Я отвечаю: «Прикажете, государь, и я танцевать стану!» – «Нет, не нужно», – милостиво ответил мне он. А тут вот это дело – суди эту сволочь, – уж где мне после вчерашнего-то дня!»
Но как бы то ни было, процессы эти велись как-то особо от хода всей судебной жизни и нимало на нее не влияли. Совершенно иначе стало дело с 6 декабря. Во-первых, оно пошло ускоренным путем, ибо к нему уже был применен возмутительный в процессуальном смысле порядок, по которому дознание уже не обращалось к следствию, а прямо вело к судебному рассмотрению, то есть ставило человека на скамью подсудимых без предварительного исследования его вины компетентными лицами и узаконенными способами. Этот порядок был принят по настоянию Палена, которому наскучило долгое производство следствий по политическим делам и которому Фриш указал на 545 статью Устава уголовного судопроизводства, по-видимому, воздержавшись от указания на то, что отсутствие следствия в общем порядке судопроизводства связано с обсуждением дела в двух инстанциях по существу и с обвинениями, не влекущими даже ограничения прав состояния; здесь же дело разбиралось в одной инстанции и могло влечь за собой даже смертную казнь. Тщетно боролся я против этого явного нарушения основных начал уголовного процесса. Когда никакие. словесные убеждения не помогли, когда Пален упорно стоял на своем, твердя на мои разъяснения, что нечего этим мерзавцам давать гарантии двух инстанций, и приказал, наконец, по уголовному отделению представить ему отношение к шефу жандармов относительно введения такого порядка, без сомнения для последнего очень желательного, – я написал ему письмо, в котором всячески доказывал вред и полную незаконность предполагаемой меры. Дня через два Пален, при моем докладе, сказал: «Я очень вам благодарен за ваше письмо, хотя я с ним все-таки не согласился и уже вошел в соглашение с шефом жандармов, но оно заставило меня еще раз обдумать вопрос, – быть может, я и неправ, но я вынужден на такую меру; все эти Крохты и Гераковы (члены палат, производившие следствие по политическим делам) надоели мне ужасно, я не хочу больше иметь с ними дела, а ваше письмо прикажу приложить к производству: пусть оно останется как след вашего протеста». Но я взял это письмо из дела и прилагаю к настоящей рукописи как один из многих знаков бесплодной борьбы за право и законность с этим тупым человеком.

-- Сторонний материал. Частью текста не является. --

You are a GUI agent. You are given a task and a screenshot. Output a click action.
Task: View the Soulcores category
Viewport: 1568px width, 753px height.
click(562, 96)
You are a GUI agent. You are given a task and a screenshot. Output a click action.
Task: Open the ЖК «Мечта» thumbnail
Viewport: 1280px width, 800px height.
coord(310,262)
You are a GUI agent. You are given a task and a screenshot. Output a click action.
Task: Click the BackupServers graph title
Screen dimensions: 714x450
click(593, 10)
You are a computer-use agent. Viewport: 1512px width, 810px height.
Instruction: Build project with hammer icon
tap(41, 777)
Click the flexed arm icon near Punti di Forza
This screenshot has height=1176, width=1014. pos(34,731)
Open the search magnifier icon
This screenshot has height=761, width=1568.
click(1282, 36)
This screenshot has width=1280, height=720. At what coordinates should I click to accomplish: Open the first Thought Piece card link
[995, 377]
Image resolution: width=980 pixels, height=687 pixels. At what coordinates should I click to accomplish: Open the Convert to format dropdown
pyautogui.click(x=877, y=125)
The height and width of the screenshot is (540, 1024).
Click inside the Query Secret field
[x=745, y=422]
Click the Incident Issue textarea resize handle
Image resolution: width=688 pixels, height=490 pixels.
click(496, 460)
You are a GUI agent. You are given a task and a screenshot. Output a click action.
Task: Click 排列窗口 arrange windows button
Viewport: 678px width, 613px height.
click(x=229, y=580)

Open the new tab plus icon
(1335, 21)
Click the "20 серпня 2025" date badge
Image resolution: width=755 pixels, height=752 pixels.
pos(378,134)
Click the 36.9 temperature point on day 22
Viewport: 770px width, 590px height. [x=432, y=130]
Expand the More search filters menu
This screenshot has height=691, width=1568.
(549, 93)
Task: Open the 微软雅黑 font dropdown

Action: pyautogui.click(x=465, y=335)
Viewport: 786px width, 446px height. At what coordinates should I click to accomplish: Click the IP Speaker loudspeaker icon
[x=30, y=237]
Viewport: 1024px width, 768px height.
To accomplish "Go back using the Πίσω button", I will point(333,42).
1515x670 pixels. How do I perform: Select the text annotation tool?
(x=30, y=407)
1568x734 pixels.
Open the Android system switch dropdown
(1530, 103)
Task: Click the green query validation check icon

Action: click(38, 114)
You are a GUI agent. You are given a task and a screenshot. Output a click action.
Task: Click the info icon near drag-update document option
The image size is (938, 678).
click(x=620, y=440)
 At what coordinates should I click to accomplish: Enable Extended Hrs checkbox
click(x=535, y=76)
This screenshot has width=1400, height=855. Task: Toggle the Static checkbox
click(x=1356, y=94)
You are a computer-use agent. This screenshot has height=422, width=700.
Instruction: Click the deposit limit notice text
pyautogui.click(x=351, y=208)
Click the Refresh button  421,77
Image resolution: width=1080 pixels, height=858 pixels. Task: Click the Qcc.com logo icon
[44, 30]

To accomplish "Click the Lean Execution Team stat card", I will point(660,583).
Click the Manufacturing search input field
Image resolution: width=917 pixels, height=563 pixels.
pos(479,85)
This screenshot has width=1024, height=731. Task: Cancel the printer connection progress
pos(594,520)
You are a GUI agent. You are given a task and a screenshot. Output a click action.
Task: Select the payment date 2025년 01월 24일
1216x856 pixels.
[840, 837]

Во-вторых, был назначен другой первоприсутствующий – Тизенгаузен, человек живой и энергичный, и дело было пущено уже в январе в зале заседаний окружного суда, при искусственно возбужденном интересе. Процесс окончился осуждением почти всех обвиняемых и в том числе в качестве главного виновного студента С.-Петербургского университета Боголюбова136, который был приговорен к каторге.
Процесс этот имел в числе своих последствий один трогательный эпизод. Вскоре по произнесении приговора, в числе прочих и над неким воспитанником Академии художеств Поповым, личностью весьма мало симпатичною во всех отношениях, присужденным к поселению в Сибири, ко мне явилась девушка калмыцкого типа, с добрыми, огромными навыкате черными глазами и румяным широкоскулым лицом – нечто вроде Плевако137 в юбке – и принесла письмо от секретаря цесаревича, в котором тот просил от имени цесаревича удовлетворить ходатайства гр-ки Товбич. Так звали эту девушку. Ходатайство состояло в разрешении обвенчаться с Поповым до его отправления в Сибирь, так как она желала следовать за ним в качестве жены. Просьба была настойчивая и слезная, и контуры стана просительницы показывали, что эта настойчивость имеет свои основания. Я обещал выхлопотать разрешение у Палена, который не допускал прокурора палаты самого разрешать такие вопросы и вместе с тем просил Оома написать ему официальное отношение. Но у Палена я встретил неожиданный и яростный отказ. Он кричал, что это «все – девки!», что он не намерен «содействовать разврату» и т. п. Пришлось утешать слабыми надеждами Товбич, которая трепетала, как птица в клетке, и овладеть Паленом путем нескольких периодических атак. Наконец, он сдался на то, чтобы родителям Товбич, жившим в Екатеринославской губернии, было написано о желании их дочери связать свою судьбу с политическим ссыльным и испрошено их разрешение на брак, в даче которого Пален сильно сомневался. Я сам написал местному исправнику конфиденциальное письмо и вскоре был получен ответ с подписью родителей, которые заявляли, что дочь их уже давно живет самостоятельной жизнью, и что они не желают вмешиваться в ее выбор.
Это не удовлетворило, однако, Палена; он потребовал, чтобы местный прокурор лично объяснился с родителями Товбич. Ввиду болезненного состояния ее матери прокурор объяснился лишь с отцом и донес, что последний, зная силу привязанности дочери к Попову, не только разрешает ей брак, но даже просит ему не препятствовать, и «покровительство разврату» совершилось в тюремной церкви. Года через два я получил от Товбич-Поповой письмо из Якутска, в котором она писала, что родила сына, что они живут с мужем счастливо и совершенно безбедно… Товбич начинала письмо словами: «В некотором роде памятный мне Анатолий Федорович», а кончила короткой припиской: «Сына моего я назвала Анатолием».
Вслед за процессом по казанскому делу слушался в феврале 1877 года процесс «50-ти», подготовленный в Москве и обнимавший разные группы обвиняемых, искусственно между собой связанные по существовавшему в Москве методу соединять однородные дела в одно, придавая ему громкое название вроде «дело червонных валетов» и т. д. По делу «50-ти» судебное следствие велось очень бурно. Обвиняемые делали разные заявления резкого свойства, судьи теряли самообладание…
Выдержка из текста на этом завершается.